Knitted Eyed Hawk Moth
Peach Blossom Moth (Thyatira Batis)
I love how you can imagine this moth hanging out on a peach blossom tree and being perfectly disguised.
I really love the colours of this one and the delicate antennae are very pleasing.
Zamarada Moth (Zamarada Scintillans)
Io Moth (Automeris Io)
I knitted this moth during National Moth Week as this is the moth that they have on their logo.
Pease Blossom Moth (Periphanes Delphinii)
This one took even more concentration than usual as I used seven different pink yarns to knit the wings.
Zaddach's Emperor Moth (Bunaeopsis Oubie)
This African Moth actually came out close to life size. Their wingspan can be up to 25cm!
African Cherry Spot Moth (Diaphone Eumela)
Some Of My Moths In One Place
Eyed Hawk Moth (Smerinthus Ocellatus)
This moth has beautiful pink underwings with blue eyes. They are usually hidden and it will only flash them when it feels threatened.
Merveille Du Jour (Griposia Aprilina)
This moth ended up being over 25cm long. It grew and grew to fit in all the detailed markings on the wings.

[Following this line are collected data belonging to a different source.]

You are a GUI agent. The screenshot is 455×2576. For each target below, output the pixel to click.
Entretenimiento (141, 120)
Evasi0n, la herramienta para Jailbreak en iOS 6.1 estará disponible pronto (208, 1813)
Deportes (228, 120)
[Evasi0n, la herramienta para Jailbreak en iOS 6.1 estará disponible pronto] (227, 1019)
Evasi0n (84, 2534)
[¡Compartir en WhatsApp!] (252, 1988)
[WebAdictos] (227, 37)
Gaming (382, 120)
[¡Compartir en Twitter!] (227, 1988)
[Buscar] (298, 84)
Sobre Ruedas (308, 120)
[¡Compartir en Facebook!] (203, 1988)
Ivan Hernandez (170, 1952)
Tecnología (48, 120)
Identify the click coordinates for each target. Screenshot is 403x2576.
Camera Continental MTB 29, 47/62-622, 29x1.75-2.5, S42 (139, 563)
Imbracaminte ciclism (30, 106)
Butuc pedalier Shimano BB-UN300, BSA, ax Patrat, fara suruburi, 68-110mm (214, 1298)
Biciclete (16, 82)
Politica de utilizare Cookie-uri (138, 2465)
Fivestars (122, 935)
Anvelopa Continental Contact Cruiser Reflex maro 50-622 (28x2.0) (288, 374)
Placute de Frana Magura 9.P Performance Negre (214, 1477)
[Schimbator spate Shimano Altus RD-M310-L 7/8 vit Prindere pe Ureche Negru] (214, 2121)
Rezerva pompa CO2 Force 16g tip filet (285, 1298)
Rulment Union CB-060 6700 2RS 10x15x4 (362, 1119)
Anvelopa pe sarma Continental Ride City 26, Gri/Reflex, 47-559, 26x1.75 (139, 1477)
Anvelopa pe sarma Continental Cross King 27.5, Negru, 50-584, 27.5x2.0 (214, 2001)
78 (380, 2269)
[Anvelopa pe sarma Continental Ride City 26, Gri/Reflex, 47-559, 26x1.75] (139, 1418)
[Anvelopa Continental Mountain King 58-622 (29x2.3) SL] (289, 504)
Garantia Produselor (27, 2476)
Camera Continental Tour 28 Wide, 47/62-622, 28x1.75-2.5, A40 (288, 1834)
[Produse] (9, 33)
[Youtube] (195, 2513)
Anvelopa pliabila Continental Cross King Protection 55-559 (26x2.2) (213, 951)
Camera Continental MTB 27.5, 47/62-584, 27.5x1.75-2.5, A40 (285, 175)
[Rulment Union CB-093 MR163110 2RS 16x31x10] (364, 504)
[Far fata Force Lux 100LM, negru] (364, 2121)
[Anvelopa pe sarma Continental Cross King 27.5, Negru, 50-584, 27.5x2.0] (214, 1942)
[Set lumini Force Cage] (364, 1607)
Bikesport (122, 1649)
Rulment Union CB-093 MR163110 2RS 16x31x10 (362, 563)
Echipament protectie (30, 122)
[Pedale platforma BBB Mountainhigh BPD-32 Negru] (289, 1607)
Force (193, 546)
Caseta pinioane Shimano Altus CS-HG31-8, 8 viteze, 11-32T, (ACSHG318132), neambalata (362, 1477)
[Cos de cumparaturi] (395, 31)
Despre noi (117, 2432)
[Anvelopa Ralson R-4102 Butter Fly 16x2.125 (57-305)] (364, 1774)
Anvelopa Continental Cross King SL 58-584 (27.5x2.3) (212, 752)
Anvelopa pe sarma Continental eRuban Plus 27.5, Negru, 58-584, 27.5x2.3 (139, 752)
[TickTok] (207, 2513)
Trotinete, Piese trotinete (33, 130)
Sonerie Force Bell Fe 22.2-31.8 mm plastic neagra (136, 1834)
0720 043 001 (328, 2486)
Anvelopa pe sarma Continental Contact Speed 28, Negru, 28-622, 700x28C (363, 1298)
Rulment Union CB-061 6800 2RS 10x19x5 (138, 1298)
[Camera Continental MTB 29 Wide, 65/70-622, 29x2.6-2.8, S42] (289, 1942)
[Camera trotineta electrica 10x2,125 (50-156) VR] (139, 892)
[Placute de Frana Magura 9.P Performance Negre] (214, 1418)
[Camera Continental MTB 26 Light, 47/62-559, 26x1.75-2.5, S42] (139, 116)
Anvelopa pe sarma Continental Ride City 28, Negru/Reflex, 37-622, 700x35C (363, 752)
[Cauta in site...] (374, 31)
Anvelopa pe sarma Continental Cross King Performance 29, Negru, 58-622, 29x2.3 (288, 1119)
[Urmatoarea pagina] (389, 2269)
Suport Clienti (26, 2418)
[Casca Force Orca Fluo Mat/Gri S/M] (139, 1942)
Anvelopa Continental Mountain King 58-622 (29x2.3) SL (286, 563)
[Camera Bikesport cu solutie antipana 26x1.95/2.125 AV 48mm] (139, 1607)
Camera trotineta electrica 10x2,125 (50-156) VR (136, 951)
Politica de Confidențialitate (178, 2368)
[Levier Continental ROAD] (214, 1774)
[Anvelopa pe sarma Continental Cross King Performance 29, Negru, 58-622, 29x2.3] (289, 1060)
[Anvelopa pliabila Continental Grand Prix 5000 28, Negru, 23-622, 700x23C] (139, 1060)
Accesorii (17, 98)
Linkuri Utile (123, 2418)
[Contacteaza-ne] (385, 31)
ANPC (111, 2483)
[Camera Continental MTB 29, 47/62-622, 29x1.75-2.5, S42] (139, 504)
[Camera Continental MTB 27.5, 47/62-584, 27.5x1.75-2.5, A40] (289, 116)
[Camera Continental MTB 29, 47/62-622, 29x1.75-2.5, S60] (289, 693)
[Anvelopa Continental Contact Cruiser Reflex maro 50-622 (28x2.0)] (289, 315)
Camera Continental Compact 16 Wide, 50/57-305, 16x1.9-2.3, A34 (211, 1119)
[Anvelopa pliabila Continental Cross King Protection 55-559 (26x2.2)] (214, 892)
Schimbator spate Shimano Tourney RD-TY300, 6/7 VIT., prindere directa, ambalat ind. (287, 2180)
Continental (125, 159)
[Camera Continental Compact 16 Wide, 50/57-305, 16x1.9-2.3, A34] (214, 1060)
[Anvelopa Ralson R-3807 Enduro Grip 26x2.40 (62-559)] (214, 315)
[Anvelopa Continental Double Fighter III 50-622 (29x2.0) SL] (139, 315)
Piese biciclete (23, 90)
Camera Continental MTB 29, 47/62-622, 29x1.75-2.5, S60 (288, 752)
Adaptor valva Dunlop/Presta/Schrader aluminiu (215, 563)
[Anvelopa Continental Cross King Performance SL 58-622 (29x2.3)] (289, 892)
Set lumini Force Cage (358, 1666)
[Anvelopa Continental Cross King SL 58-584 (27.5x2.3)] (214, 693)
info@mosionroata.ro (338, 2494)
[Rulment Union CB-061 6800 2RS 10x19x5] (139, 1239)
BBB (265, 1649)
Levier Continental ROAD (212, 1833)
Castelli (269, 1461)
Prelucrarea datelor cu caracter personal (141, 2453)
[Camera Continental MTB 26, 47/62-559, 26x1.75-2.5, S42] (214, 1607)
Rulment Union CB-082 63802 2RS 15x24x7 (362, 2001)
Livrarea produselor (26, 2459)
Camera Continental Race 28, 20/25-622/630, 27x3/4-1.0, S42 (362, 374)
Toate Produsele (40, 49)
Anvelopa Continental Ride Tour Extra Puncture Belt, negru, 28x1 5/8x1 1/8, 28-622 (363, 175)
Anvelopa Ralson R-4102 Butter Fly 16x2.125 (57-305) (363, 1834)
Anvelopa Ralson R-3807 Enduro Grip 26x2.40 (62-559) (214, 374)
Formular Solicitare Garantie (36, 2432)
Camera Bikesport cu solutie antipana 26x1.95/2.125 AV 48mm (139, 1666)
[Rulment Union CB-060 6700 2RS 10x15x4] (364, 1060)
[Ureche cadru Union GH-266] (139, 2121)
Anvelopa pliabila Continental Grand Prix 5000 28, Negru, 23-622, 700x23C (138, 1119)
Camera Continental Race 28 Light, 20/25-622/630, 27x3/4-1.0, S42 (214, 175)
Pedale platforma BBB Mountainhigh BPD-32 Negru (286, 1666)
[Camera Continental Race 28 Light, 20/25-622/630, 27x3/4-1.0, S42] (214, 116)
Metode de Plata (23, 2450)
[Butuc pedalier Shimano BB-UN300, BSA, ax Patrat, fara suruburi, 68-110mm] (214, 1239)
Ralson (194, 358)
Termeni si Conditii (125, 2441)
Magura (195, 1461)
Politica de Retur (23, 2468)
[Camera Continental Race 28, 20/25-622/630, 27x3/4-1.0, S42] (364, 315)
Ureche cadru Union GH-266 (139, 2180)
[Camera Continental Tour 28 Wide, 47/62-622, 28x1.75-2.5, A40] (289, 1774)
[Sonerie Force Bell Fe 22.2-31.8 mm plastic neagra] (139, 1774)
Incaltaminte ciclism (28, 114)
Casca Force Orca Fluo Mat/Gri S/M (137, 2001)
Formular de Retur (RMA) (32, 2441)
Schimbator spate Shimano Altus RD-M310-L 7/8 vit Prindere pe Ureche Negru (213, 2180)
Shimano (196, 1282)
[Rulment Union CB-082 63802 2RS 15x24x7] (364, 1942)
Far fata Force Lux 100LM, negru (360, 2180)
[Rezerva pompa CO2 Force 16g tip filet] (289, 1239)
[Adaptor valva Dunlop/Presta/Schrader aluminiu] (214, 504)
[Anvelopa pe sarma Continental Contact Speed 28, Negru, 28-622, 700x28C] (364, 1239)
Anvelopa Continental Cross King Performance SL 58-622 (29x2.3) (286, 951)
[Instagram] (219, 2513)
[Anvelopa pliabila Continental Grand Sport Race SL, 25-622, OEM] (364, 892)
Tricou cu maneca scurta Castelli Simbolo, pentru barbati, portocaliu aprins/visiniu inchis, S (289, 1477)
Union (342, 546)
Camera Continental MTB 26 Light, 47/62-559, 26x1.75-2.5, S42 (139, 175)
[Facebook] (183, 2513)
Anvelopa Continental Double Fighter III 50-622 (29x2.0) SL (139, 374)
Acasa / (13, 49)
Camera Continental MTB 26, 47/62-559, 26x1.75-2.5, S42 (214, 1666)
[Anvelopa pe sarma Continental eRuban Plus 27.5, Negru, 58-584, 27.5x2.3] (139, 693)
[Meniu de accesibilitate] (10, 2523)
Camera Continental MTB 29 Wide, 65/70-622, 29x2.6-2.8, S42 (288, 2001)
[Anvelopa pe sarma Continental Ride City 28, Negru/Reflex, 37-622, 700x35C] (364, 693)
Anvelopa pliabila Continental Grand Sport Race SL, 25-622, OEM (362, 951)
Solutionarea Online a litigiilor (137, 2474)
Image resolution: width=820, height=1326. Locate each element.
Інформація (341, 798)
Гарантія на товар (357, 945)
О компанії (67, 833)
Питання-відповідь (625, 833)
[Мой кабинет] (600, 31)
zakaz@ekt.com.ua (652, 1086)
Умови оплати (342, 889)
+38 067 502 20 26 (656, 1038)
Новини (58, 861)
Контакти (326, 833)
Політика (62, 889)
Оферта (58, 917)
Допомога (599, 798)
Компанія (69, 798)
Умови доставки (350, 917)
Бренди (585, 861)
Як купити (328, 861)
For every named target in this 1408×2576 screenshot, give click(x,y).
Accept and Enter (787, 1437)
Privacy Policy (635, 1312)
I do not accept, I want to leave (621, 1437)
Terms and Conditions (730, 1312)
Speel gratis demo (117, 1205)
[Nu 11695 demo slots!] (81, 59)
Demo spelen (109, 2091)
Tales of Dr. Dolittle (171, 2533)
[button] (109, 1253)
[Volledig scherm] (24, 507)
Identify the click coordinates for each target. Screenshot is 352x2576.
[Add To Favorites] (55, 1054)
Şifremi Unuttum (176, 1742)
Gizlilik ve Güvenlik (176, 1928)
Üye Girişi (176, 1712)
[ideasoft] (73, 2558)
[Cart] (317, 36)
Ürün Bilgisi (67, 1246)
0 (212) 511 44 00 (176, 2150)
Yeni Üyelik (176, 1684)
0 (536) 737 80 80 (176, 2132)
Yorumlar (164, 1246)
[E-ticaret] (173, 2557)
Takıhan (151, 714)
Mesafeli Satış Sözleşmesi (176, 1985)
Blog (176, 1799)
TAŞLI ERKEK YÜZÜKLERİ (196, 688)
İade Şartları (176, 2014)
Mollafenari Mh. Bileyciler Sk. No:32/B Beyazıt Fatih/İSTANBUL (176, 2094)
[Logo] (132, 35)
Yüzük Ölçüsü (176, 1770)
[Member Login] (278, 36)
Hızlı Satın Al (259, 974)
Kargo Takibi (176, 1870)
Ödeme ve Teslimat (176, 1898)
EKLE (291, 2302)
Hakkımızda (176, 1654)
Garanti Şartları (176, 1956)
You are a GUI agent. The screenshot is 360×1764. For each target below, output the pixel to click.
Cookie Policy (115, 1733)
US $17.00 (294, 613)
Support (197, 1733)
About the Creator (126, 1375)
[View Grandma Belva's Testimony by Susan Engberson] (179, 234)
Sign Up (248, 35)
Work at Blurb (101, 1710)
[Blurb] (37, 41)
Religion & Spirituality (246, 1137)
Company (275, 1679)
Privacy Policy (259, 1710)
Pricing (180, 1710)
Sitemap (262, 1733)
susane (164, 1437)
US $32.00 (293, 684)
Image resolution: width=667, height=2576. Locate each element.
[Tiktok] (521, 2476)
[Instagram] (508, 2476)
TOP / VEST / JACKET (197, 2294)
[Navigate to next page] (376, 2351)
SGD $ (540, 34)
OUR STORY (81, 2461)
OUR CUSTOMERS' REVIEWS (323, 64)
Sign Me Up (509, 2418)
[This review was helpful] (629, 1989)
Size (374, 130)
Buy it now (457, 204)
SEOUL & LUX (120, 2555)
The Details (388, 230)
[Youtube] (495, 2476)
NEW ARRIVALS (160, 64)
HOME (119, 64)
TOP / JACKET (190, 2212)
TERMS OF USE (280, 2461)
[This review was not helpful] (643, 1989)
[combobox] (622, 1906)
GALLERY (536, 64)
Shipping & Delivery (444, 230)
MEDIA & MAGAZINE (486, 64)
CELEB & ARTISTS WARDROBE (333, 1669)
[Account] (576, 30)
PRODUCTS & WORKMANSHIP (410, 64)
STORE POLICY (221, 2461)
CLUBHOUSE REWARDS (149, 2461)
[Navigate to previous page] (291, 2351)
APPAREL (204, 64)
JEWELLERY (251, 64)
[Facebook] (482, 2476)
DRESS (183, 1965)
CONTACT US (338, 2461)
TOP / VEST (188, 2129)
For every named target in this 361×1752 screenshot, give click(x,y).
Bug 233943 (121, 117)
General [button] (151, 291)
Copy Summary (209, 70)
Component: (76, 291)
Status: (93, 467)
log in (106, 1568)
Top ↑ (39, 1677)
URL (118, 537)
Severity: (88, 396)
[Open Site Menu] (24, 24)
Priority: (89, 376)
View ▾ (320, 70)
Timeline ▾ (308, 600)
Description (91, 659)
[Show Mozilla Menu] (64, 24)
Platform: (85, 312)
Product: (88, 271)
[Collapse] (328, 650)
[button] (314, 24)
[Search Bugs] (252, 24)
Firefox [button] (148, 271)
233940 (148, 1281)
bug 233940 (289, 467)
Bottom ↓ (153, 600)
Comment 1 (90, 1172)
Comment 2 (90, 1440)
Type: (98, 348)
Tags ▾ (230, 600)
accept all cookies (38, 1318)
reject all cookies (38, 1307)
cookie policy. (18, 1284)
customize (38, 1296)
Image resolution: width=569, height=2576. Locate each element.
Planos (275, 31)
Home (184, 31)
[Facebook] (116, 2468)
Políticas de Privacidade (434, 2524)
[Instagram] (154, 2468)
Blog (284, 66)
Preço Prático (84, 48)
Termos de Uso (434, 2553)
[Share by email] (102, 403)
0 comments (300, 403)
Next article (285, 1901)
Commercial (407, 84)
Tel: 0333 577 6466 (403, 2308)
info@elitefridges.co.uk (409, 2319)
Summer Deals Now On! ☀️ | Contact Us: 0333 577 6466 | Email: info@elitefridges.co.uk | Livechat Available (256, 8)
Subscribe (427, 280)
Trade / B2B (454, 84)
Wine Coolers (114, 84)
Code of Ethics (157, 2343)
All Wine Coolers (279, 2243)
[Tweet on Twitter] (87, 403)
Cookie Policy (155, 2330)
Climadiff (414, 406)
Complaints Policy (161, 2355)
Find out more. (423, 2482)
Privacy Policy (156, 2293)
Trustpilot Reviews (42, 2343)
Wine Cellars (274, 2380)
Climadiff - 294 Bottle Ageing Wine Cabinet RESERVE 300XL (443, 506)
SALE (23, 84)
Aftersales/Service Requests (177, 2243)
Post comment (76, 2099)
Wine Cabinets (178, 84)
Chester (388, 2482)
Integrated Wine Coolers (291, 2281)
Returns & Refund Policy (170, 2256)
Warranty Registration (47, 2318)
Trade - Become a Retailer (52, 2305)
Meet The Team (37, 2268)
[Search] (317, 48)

Jersey Tiger Moth (Euplagia Quadripunctaria)
This moth is found in London and I got very excited when I spotted one flying around one evening after I'd knitted it.
The Scarlet Tiger Moth (Callimorpha Dominula)
This tiny moth is the first one I ever made.
Tatargina Picta Moth
Tri Coloured Flower Moth (Sinna Floralis)
Purple Bordered Gold
Fire Grid Burnet Moth
Six Spot Burnet Moth (Zygaena Filipendulae)
Moths At Prick Your Finger
This is a small show of my moths. You can see the one and only mega moth guarding them nicely.
The Green Silver Lines Moth (Pseudoips Prasinana)
Curve Lined Argyria Moth (Vaxi Auratella)
One of my smallest knits so far at 11 stitches per inch.